The Markit iTraxx Financial Index of credit-default swaps on the senior debt of 25 banks and insurers dropped 9 basis points to 131, the lowest since May 12, according to JPMorgan Chase & Co.
The tests may reveal bank holdings of sovereign debt which have been weighing on investor confidence since the budget deficit crisis triggered a sell-off in southern European government securities. The Committee of European Banking Supervisors is examining 91 lenders to assess how they can withstand a shrinking economy and a drop in government bonds.
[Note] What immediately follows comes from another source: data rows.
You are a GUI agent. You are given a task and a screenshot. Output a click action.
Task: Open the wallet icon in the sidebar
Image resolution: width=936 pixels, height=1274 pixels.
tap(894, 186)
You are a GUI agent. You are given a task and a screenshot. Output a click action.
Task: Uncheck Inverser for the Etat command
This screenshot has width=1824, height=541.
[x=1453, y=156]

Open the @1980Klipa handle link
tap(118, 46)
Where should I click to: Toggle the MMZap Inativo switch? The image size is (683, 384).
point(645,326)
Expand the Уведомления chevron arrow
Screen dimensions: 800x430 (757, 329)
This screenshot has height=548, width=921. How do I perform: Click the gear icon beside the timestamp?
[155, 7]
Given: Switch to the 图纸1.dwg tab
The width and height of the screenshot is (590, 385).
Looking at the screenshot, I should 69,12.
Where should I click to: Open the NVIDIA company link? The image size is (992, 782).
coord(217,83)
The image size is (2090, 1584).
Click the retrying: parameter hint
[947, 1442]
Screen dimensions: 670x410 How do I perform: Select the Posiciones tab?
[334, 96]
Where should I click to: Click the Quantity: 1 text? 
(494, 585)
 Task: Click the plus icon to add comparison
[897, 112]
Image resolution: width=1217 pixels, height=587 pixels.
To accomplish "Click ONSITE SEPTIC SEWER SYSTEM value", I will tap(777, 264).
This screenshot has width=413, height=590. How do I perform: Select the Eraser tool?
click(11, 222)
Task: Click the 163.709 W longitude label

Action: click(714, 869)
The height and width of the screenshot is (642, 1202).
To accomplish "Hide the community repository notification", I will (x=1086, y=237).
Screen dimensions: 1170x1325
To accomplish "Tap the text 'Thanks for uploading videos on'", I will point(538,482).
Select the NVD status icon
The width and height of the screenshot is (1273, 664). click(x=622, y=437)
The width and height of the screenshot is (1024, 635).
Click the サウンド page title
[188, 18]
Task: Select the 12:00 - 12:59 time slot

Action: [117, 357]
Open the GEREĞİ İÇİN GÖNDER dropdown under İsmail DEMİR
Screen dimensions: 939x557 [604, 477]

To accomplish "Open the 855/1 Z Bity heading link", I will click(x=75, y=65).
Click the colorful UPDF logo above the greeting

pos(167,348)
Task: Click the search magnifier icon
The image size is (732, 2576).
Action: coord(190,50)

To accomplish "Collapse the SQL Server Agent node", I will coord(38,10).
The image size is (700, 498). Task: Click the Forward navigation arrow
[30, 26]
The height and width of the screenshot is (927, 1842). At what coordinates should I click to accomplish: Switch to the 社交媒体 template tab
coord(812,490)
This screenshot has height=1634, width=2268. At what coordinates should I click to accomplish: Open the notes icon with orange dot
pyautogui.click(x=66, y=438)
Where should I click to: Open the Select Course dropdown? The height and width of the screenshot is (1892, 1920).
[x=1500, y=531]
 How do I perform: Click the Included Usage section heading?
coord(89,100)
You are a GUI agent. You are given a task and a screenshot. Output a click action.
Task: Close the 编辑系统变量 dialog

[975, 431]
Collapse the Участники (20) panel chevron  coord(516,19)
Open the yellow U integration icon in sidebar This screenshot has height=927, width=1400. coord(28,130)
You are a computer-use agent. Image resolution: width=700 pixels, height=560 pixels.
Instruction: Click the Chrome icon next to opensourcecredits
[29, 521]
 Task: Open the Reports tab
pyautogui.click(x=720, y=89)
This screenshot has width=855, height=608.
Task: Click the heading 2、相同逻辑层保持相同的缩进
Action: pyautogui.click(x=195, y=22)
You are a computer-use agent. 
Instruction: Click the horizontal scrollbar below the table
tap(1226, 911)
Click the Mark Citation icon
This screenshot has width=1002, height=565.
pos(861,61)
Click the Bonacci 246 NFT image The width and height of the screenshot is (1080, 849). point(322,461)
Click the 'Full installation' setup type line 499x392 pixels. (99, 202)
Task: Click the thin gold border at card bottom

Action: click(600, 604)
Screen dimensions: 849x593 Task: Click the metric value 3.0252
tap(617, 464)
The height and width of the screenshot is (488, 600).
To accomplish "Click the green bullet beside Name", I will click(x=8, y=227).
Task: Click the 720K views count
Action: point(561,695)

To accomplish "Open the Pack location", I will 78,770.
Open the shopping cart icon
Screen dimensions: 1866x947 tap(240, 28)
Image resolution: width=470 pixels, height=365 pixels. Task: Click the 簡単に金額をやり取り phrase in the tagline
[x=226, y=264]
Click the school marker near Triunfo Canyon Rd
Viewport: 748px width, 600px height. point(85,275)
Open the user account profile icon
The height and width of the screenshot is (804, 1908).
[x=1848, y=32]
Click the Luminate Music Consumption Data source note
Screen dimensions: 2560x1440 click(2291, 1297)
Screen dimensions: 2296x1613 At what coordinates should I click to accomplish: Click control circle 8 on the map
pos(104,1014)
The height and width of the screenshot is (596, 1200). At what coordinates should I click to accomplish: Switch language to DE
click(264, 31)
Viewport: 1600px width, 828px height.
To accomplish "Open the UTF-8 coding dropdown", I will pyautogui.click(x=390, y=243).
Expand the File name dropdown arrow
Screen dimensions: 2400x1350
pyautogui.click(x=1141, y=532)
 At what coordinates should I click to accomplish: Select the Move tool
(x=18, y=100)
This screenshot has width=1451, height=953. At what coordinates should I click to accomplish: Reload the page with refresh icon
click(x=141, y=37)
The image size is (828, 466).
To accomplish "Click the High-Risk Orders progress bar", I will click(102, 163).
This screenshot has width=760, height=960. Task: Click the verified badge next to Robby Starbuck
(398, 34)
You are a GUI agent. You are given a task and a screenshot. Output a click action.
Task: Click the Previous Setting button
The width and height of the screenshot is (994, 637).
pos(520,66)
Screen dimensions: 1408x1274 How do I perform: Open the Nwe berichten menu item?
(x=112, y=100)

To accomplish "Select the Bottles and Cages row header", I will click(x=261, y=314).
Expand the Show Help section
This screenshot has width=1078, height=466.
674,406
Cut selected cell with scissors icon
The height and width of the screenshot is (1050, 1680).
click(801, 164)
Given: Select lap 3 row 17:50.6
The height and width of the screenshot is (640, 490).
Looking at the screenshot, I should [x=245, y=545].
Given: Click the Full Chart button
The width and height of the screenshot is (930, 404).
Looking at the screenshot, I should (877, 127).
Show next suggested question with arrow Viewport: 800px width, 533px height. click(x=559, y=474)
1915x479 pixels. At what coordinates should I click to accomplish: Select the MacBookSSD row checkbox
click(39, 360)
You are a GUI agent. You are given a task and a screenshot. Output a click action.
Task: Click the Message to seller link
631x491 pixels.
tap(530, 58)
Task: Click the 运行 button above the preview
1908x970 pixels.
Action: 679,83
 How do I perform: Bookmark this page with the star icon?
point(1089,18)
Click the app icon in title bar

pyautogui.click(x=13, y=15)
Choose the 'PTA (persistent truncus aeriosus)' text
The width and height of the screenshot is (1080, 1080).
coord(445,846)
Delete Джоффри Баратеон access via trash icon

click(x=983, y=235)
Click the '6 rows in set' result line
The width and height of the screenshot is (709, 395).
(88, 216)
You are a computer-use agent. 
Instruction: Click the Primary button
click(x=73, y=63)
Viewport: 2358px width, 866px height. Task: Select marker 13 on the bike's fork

“Transparency around bank exposures could contribute to the reduction in volatility,” Aziz Sunderji, a London-based credit strategist at Barclays Capital, wrote in a note to investors. Clarity of banks’ holdings is required for issuers “to feel more comfortable about coming to the market, and for portfolio managers to feel more comfortable putting large cash balances to work,” he wrote.
Swaps on Spanish banks led today’s decline, CMA DataVision prices show. Contracts on Banco Santander SA dropped 11 basis points to 161 and Banco Bilbao Vizcaya Argentaria SA fell 20.5 to 202.
The Markit iTraxx Europe Index of 125 companies with investment-grade ratings fell 4.5 basis points to 113.75. The gap between the corporate and financial gauges is now the tightest since April and down from a record 55 basis points on June 4.
A basis point on a credit-default swap contract protecting 10 million euros ($12.6 million) of debt from default for five years is equivalent to 1,000 euros a year.
Credit-default swaps pay the buyer face value in exchange for the underlying securities or the cash equivalent should a borrower fail to adhere to its debt agreements. An increase signals deterioration in perceptions of credit quality.